La Cina non aiuterà gli Stati Uniti a riaprire lo Stretto di Hormuz come richiesto dal presidente Donald Trump , ma accoglie la sua richiesta di rinvio dell’attesissimo viaggio di Trump a Pechino, poiché gli Stati Uniti rischiano di impantanarsi in Medio Oriente, affermano gli analisti.

Gli ultimi sviluppi si stanno verificando mentre la guerra di Trump contro l’Iran, giunta alla terza settimana, si trova ad affrontare una pressione crescente, a causa dell’interruzione del flusso di petrolio attraverso lo stretto e del rifiuto degli alleati degli Stati Uniti di intervenire per garantirne la sicurezza. Ciò ha suscitato timori che la Cina, il principale rivale geopolitico degli Stati Uniti, possa trarre vantaggio da una guerra che, secondo alcuni, è stata avventata.

“La richiesta del presidente Trump di rinviare il suo atteso vertice con il presidente Xi Jinping sottolinea quanto abbia sottovalutato le conseguenze dell’Operazione Epic Fury”, ha affermato Ali Wyne, consulente senior per la ricerca e la promozione delle relazioni USA-Cina presso l’International Crisis Group. “Una dimostrazione di forza statunitense, pensata per intimidire Pechino, è servita invece a infrangere l’illusione dell’onnipotenza americana: incapace di riaprire lo Stretto di Hormuz da sola, Washington ha ora bisogno del suo principale concorrente strategico per gestire una crisi da lei stessa creata”.

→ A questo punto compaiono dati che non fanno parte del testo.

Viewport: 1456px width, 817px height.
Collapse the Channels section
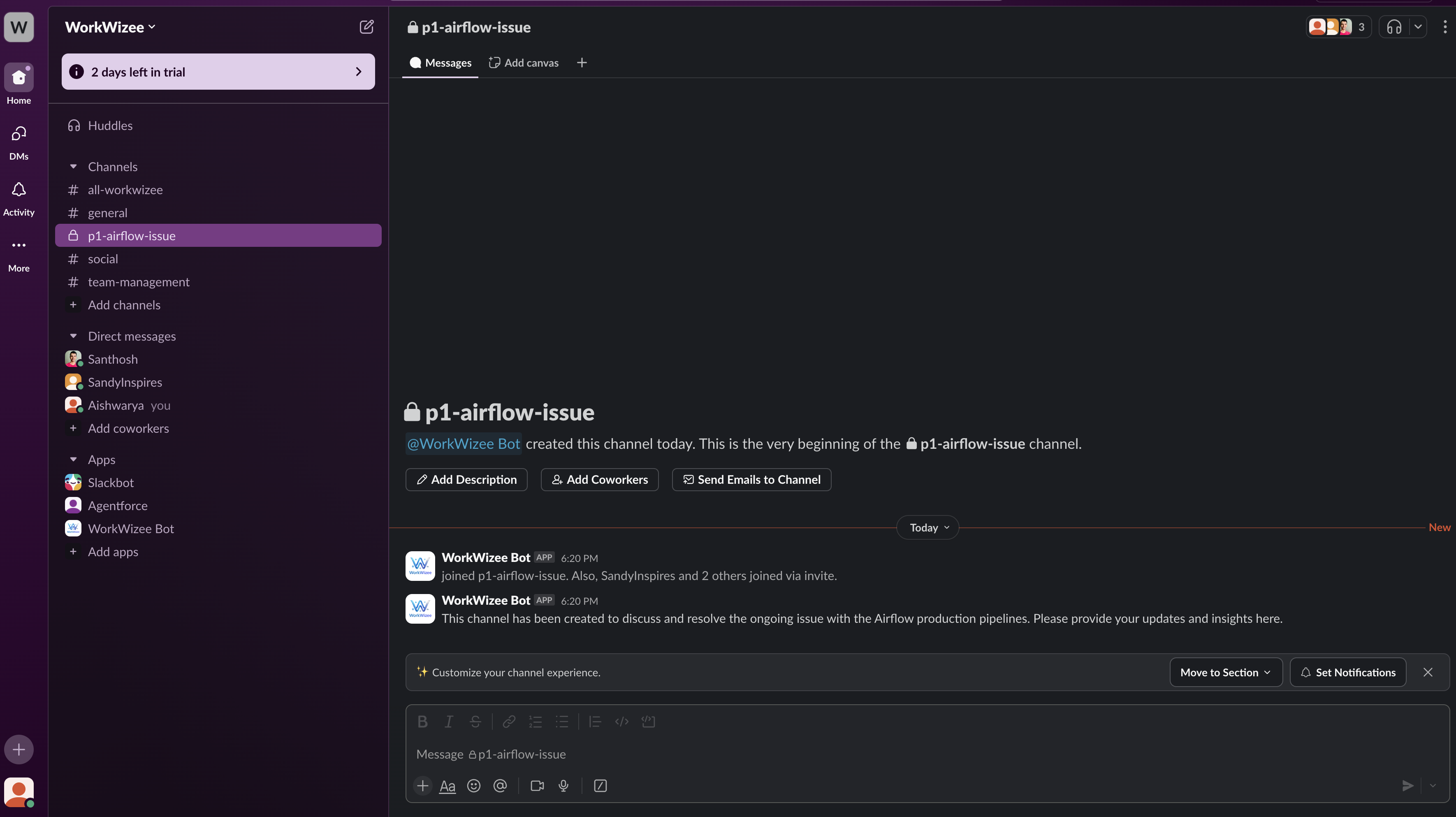[73, 167]
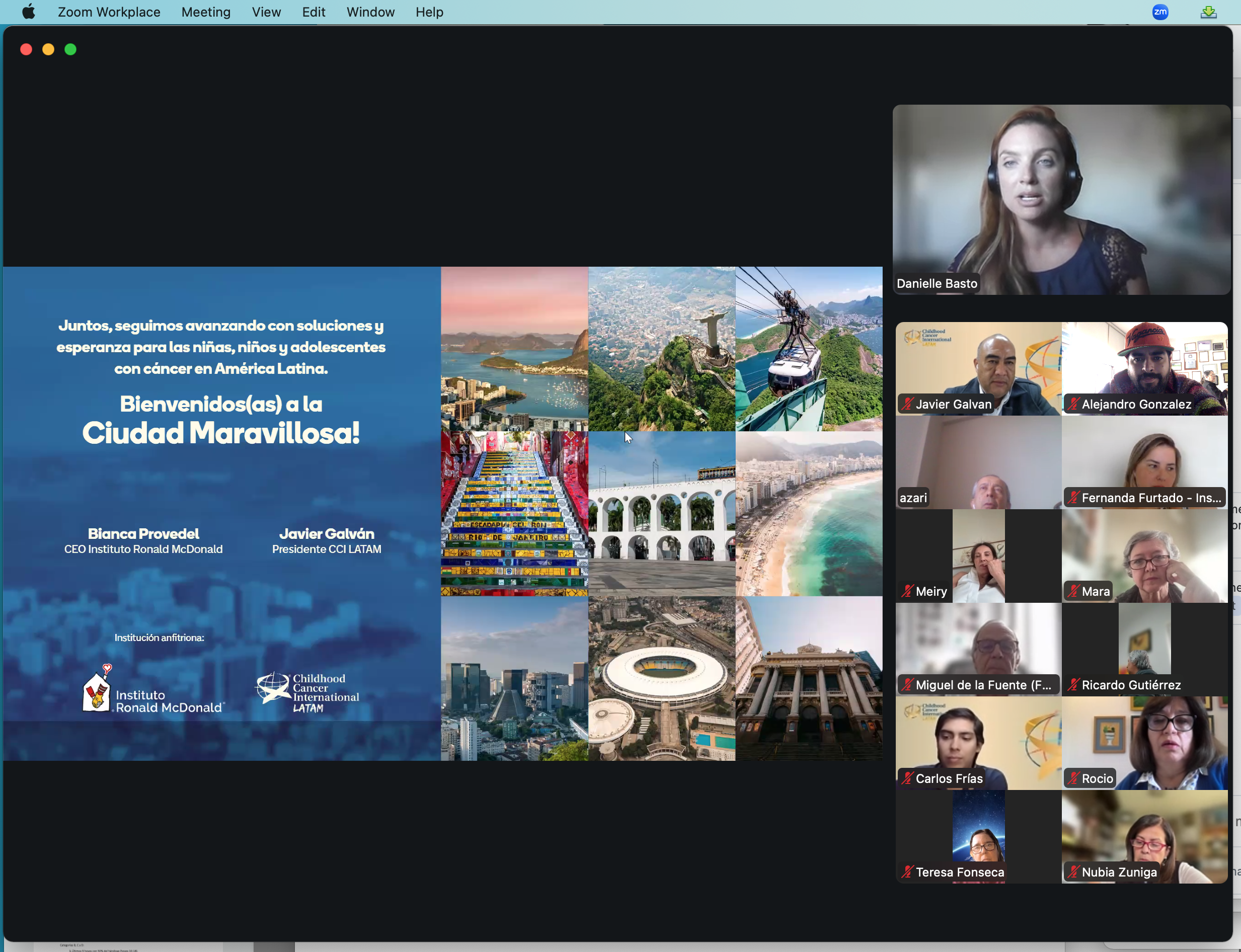Click the Zoom status icon in the menu bar
The height and width of the screenshot is (952, 1241).
tap(1160, 12)
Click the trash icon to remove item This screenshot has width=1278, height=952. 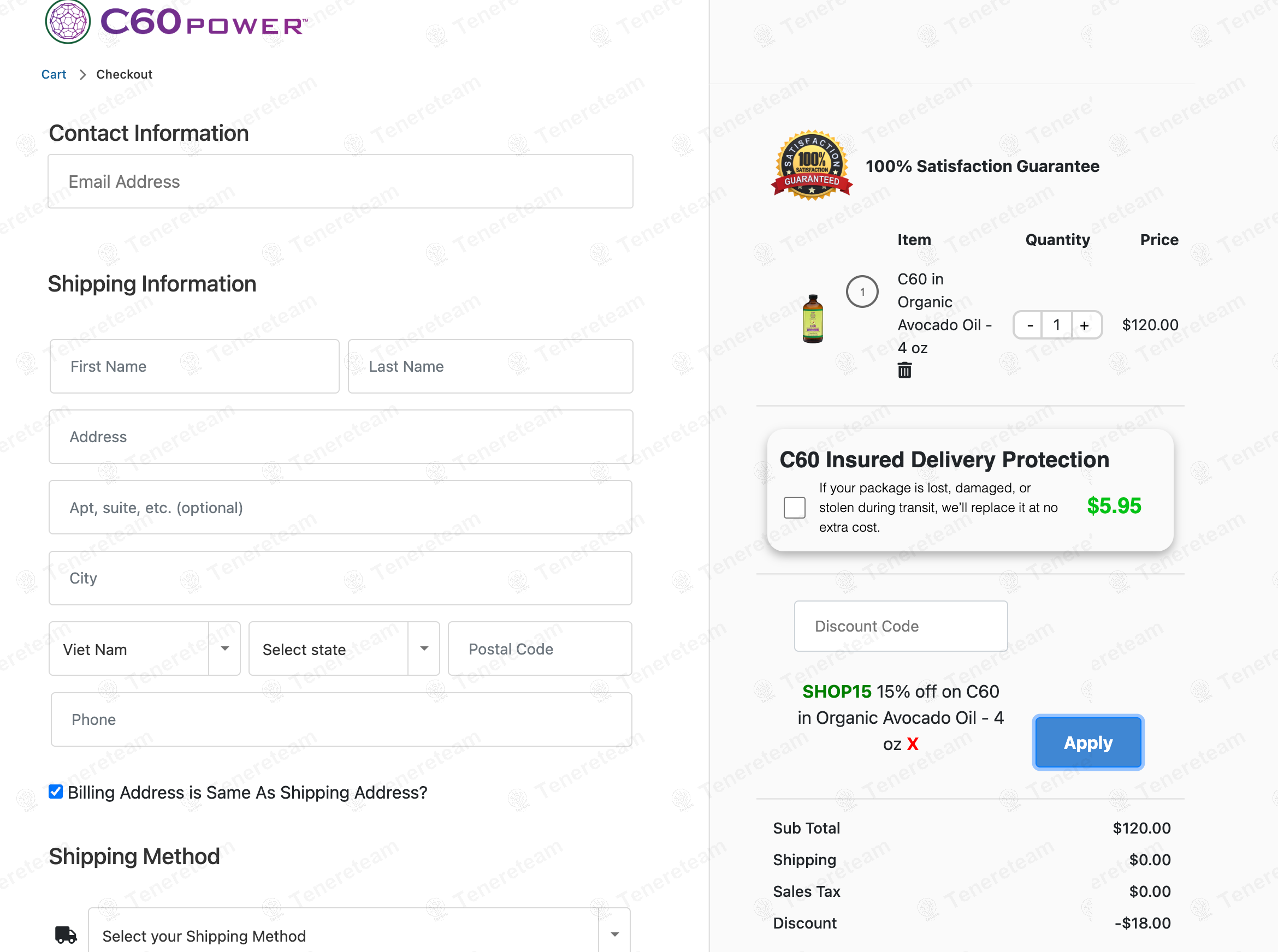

Pechino, che non aveva mai confermato ufficialmente la visita di Stato di Trump, originariamente prevista per il 31 marzo, ha segnalato la propria disponibilità a collaborare con gli Stati Uniti per riprogrammare la visita, affermando che le due parti “restano in contatto”. Ha inoltre chiarito che il rinvio non aveva nulla a che fare con la richiesta di Trump alla Cina di contribuire alla riapertura dello Stretto di Hormuz.

Martedì, Trump ha affermato che i cinesi “non avevano problemi” con il ritardo e ha dichiarato di avere “un ottimo rapporto di lavoro con la Cina”.

Domenica, tramite la Croce Rossa e la Mezzaluna Rossa, Pechino ha consegnato all’Iran un pacchetto di aiuti umanitari di emergenza del valore di 200.000 dollari, destinato alle famiglie dei bambini e degli insegnanti uccisi nell’attentato alla scuola elementare Shajarah Tayyebeh a Minab, in Iran. L’ambasciatore cinese in Iran ha condannato l’attacco alla scuola.